Let’s Get Statistical
Back in my 3½ hour statistics class, we also reviewed the Pareto principle in that 80% of your outcome impacts are likely the result of 20% of your events. We also discussed Expected Value calculations and Normal Distribution and how all of these techniques could be used together.
Normal Distribution, which you may know as the “Bell Curve”, occurs in many settings and charts the probability distribution for a given scenario. All points on the curve has an associated Z-Score, which can be used to create an Expected Value result for a specific occurrence.
The Idea
My epiphany was that by identifying a small number of project risks and calculating the Expected Value of each risk in days, the sum of the Expected Value outcomes could be used as the duration for my contingency task. It should be big enough of a sample to cover most of the potential project variance.
Risks are a way of trying to quantify variance in your schedule. Each task finish date can be thought of as a little bell curve and the sum of those individual task finish variances decides where your final project finish date occurs.
The idea seemed to have merit. I did some reading to validate my idea and found that the disaster recovery planners do a similar calculation for assessing risk. They also add an expiration date for a given event and a number of potential occurrences for a given time frame. Expiration dates are needed, for example, if you have a risk that a vendor will not deliver some equipment on time.
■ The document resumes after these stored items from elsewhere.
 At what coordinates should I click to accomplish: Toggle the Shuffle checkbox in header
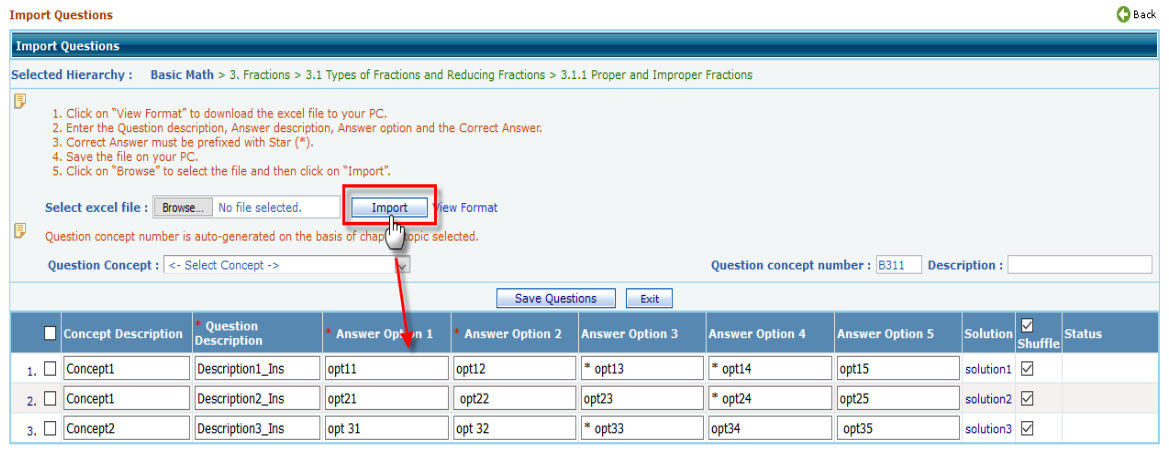point(1026,325)
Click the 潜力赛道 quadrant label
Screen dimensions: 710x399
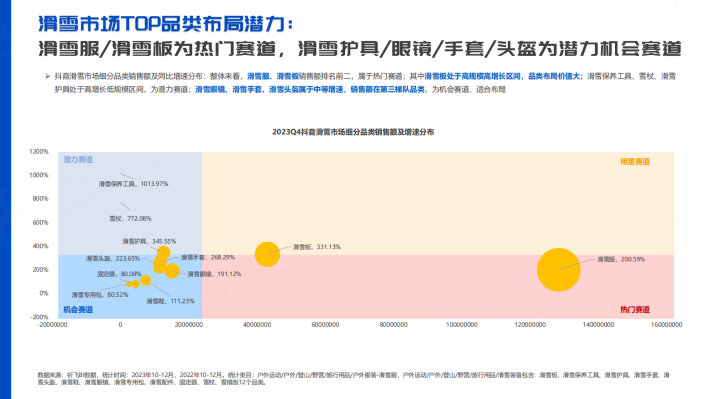click(x=78, y=160)
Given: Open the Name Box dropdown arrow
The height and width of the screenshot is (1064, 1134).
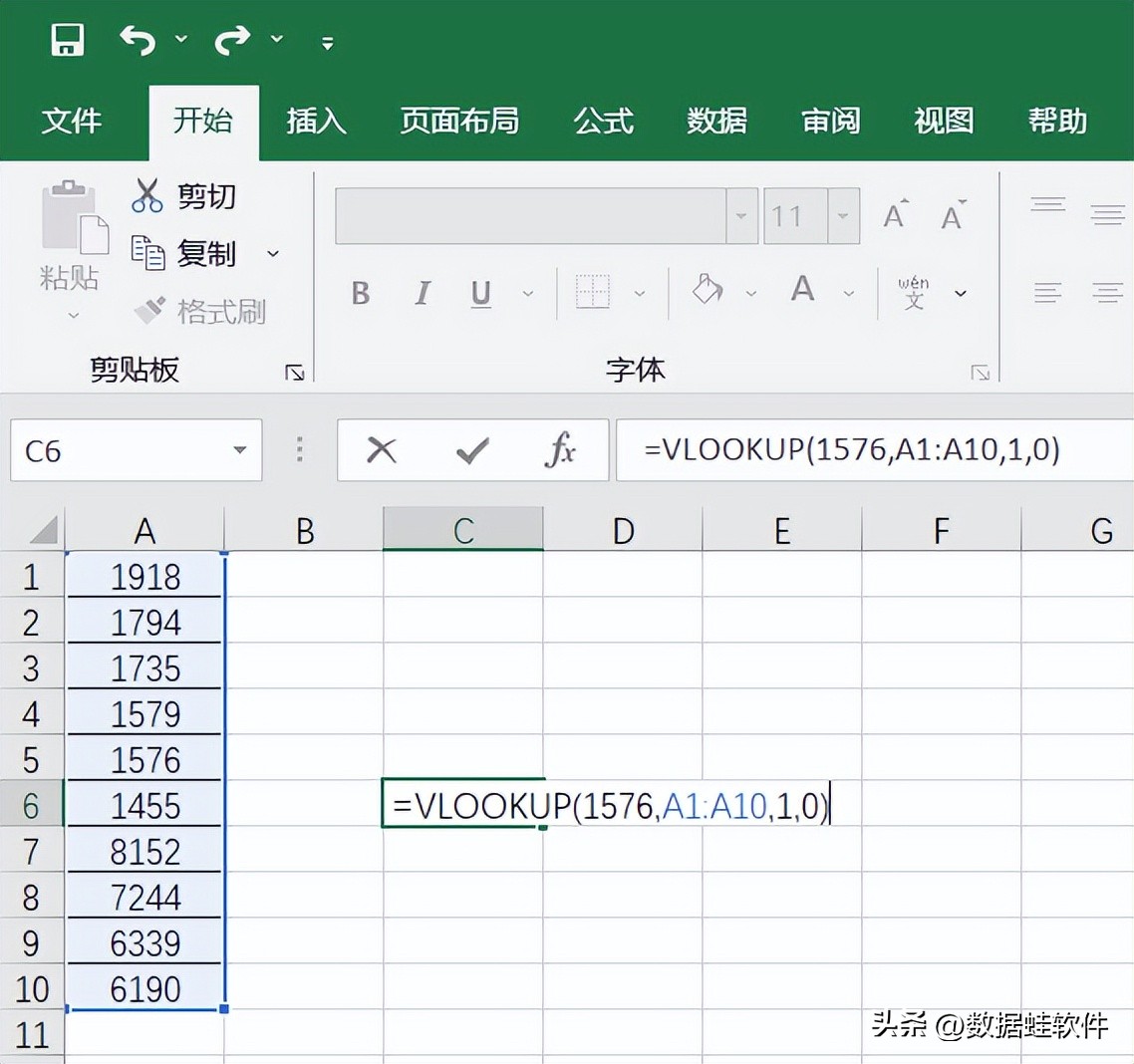Looking at the screenshot, I should [239, 451].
Once delivered, the risk expires as it is no longer needed.
Implementation Challenges
Imagine my dilemma. How the heck am I going to explain this concept to my team without it sounding like a lot of work?
Another consideration is that most people don’t think of probability in terms of a number. They use language like:
- Very Unlikely
- Unlikely
- Possible
- Likely
- Very Likely.
You may be familiar with the word Sigma, as in Six Sigma. Sigma is a measure of variance around a mean. 97+% of all outcomes will occur between -2 Sigma and 2 Sigma. Anything beyond +/- 2 Sigma is exceptionally unlikely. Each Sigma point had a corresponding Z-Score that is the probability of an event happening at that point on the curve.
To make this user friendly, I mapped the language terms above to the Z-Scores at the corresponding -2, -1, 0, 1, and 2 Sigma points.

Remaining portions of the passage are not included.